Que se estabeleça, com urgência, uma mesa de entendimento entre Executivo, Legislativo e Judiciário
José Guimarães
Advogado e deputado federal (PT-CE), é líder do governo na Câmara
Abrir debate sobre marco temporal das terras indígenas é abrir as veias da colonização do Brasil. É tentar interditar a história dos povos originários a partir do dia 5 de outubro de 1988, data da promulgação da Constituição vigente, como se o país fosse apenas dos colonizadores que estabeleceram a hereditariedade cartorial sobre a terra ocupada.
O projeto de lei 490/2007 aprofunda a discórdia na sociedade brasileira ao desprezar o direito originário e universal à terra dos povos indígenas tradicionais, que vivem no território nacional desde antes da criação do Estado brasileiro.
Marcar uma data, a partir da qual os direitos indígenas passam a ser validados, como prevê o projeto, seria um retrocesso perigoso, por inviabilizar o processo de demarcação em curso e eximir a União dos deveres de proteger e demarcar as terras indígenas como determina a Constituição. Hoje, 487 territórios indígenas estão demarcados e 725 processos em tramitação nos órgãos competentes.
A tese do marco temporal, originada de um recurso extraordinário de um processo de reintegração de posse contra o povo Xokleng, em Santa Catarina, aguarda decisão do Supremo Tribunal Federal —a corte deve retomar o julgamento nesta quarta-feira (7). Decisão que será determinante para orientação de todas as instâncias do Judiciário. Caso o marco temporal seja considerado inconstitucional, o projeto de lei ficará prejudicado.
Esse projeto nem sequer devia constar na pauta do Congresso Nacional. Ele acirra conflitos e não condiz com a criação do ambiente de paz e união do país para retomada do desenvolvimento sustentável, da inclusão social e da superação da pobreza. Pauta que está sendo levada pelo presidente Lula aos mais importantes fóruns internacionais.

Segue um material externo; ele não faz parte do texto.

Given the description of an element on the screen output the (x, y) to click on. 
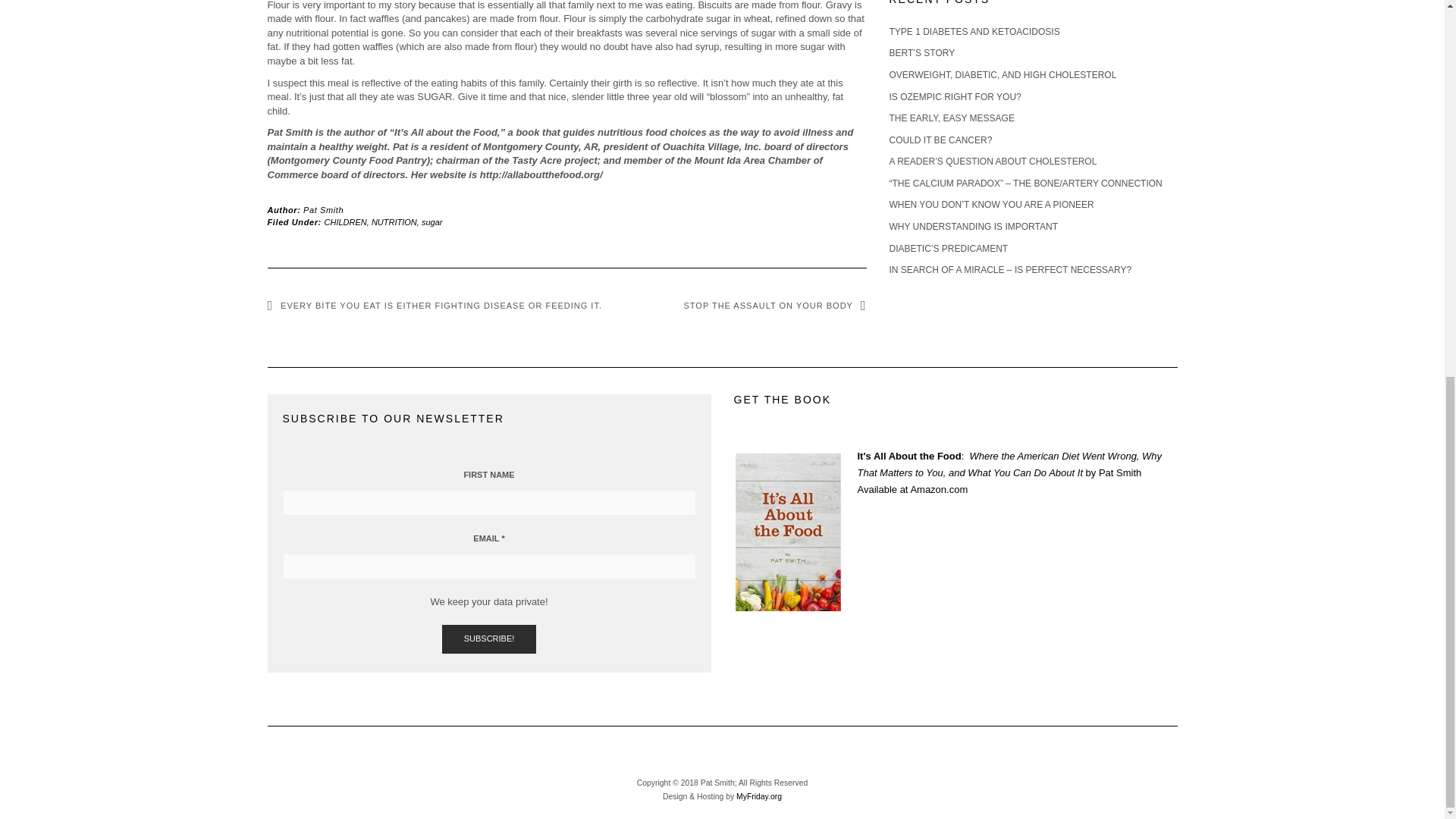
THE EARLY, EASY MESSAGE (950, 118)
CHILDREN (345, 221)
TYPE 1 DIABETES AND KETOACIDOSIS (973, 31)
EVERY BITE YOU EAT IS EITHER FIGHTING DISEASE OR FEEDING IT. (433, 305)
Subscribe! (489, 638)
Email (488, 566)
MyFriday.org (758, 796)
OVERWEIGHT, DIABETIC, AND HIGH CHOLESTEROL (1002, 74)
STOP THE ASSAULT ON YOUR BODY (775, 305)
IS OZEMPIC RIGHT FOR YOU? (954, 96)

O recente genocídio do povo yanomami —tragédia decorrente da invasão da reserva pelo crime organizado— é uma barbárie. Nos envergonha perante o mundo. Em conflitos seculares como esse, as autoridades competentes têm o dever de estancar, fazendo cumprir o artigo 231 da Constituição.
Tendo em vista tratar-se de um problema social de extrema relevância e urgência, a busca de solução para essa questão deve ser imbuída de espírito democrático e que se estabeleça, o mais breve possível, uma mesa de entendimento entre os representantes dos três Poderes —Executivo, Legislativo e Judiciário— a fim de evitar que o marco temporal seja motivo para mais violência.
A sustentabilidade e a defesa de direitos são eixos centrais do projeto de governo do presidente Lula. O Brasil tem uma Constituição, acordos internacionais sobre meio ambiente e direitos humanos a serem cumpridos. Isso tem que ser observado.
A construção do futuro passa pelo desenvolvimento sustentável, e pela conquista e preservação de direitos no processo civilizatório, na transição para uma sociedade democrática.